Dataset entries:

※ ※ ※

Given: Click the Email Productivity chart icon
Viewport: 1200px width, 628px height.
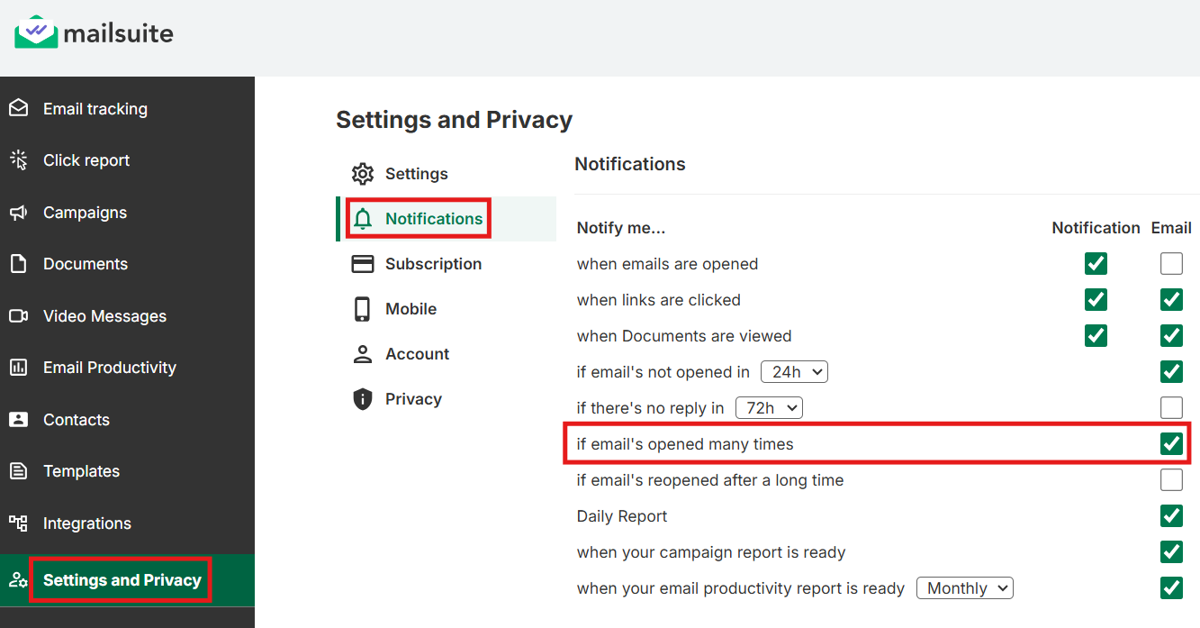Looking at the screenshot, I should 18,368.
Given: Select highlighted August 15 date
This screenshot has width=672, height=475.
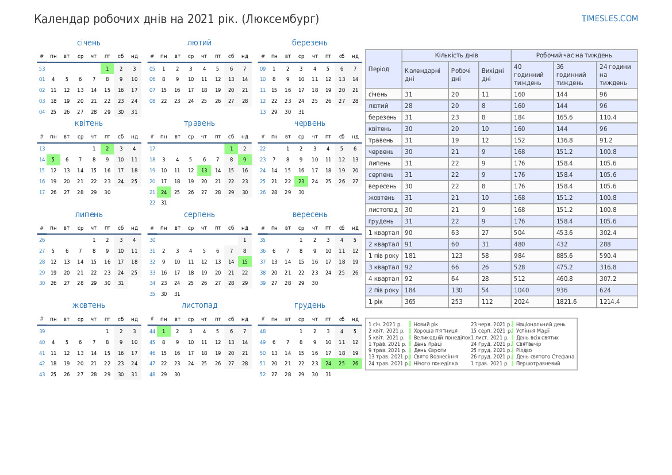Looking at the screenshot, I should coord(245,262).
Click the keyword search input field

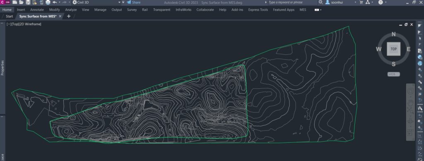click(293, 2)
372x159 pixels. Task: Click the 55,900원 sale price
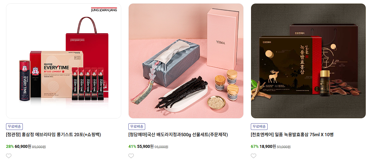click(x=145, y=147)
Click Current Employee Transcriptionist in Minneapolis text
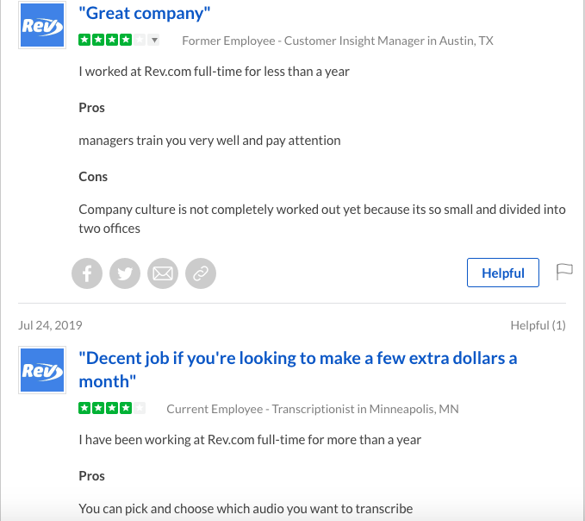 [313, 409]
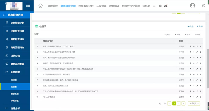The width and height of the screenshot is (209, 111).
Task: Click the 分组 add group button
Action: tap(200, 26)
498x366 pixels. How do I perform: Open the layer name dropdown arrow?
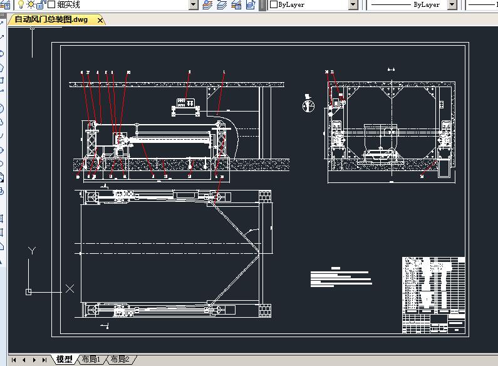tap(193, 5)
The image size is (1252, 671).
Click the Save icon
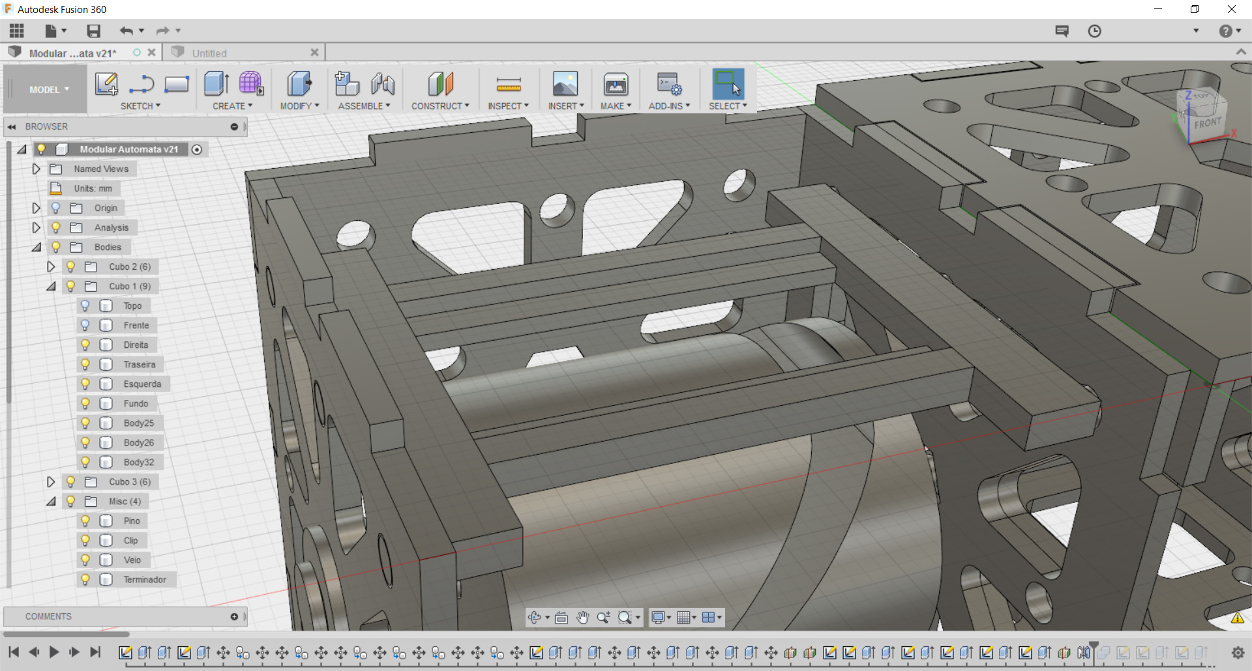point(93,31)
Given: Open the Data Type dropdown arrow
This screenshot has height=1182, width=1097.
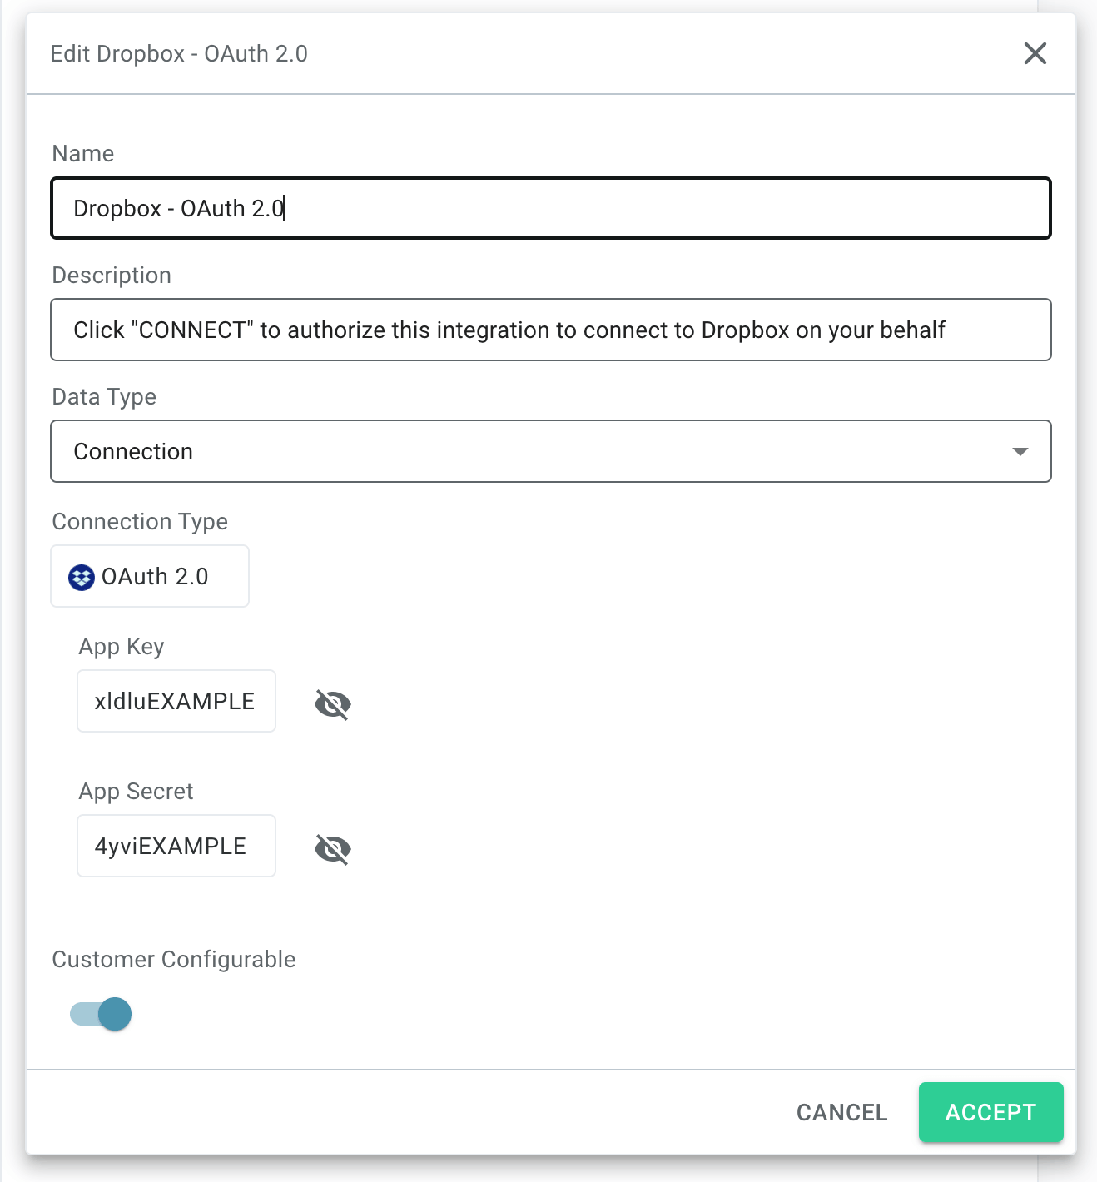Looking at the screenshot, I should pyautogui.click(x=1020, y=451).
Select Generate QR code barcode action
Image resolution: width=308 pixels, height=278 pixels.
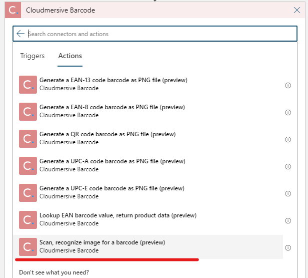point(108,138)
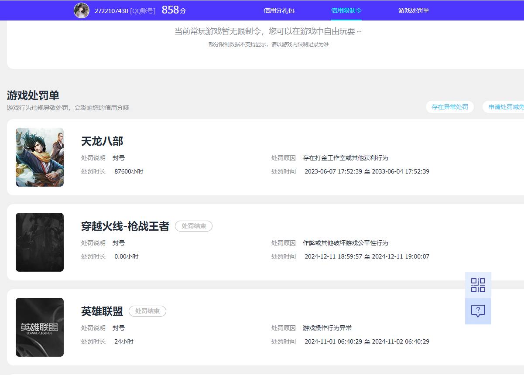View the 天龙八部 game cover thumbnail

click(40, 157)
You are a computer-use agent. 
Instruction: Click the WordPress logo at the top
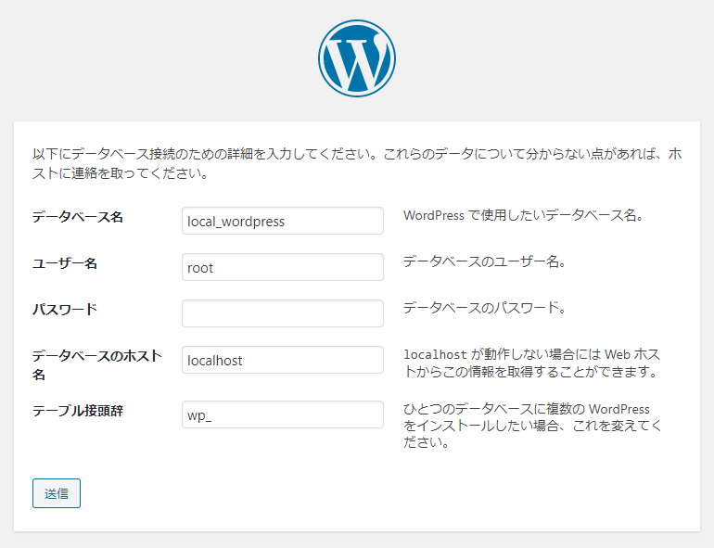(357, 57)
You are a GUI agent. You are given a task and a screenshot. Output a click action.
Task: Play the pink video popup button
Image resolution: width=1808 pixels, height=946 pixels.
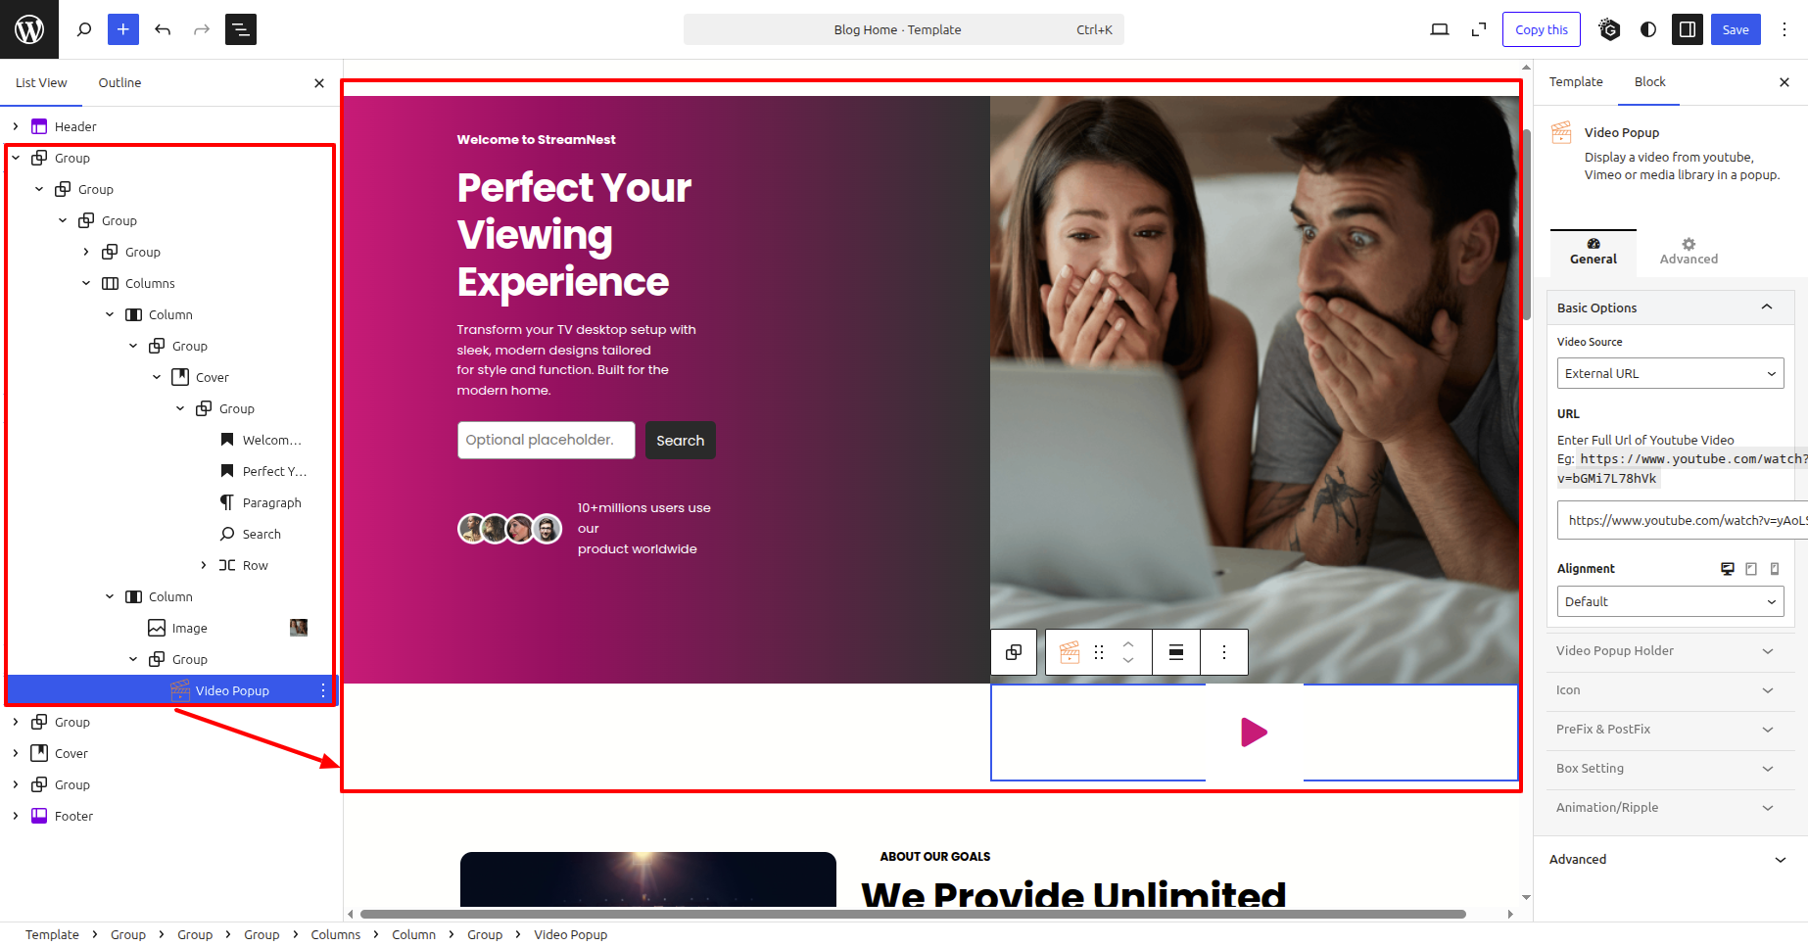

※ ※ ※

Leaving pictures aside, give again word for word each line from the one with "Click the Save icon" to the final line of the entries.

Click the Save icon
point(93,31)
Given: Open the Data Type dropdown arrow
This screenshot has height=1182, width=1097.
Looking at the screenshot, I should pyautogui.click(x=1020, y=451).
Select Generate QR code barcode action
Image resolution: width=308 pixels, height=278 pixels.
point(108,138)
View the 天龙八部 game cover thumbnail

click(40, 157)
You are a computer-use agent. 
Instruction: Click the WordPress logo at the top
(357, 57)
You are a GUI agent. You are given a task and a screenshot. Output a click action.
Task: Play the pink video popup button
Image resolution: width=1808 pixels, height=946 pixels.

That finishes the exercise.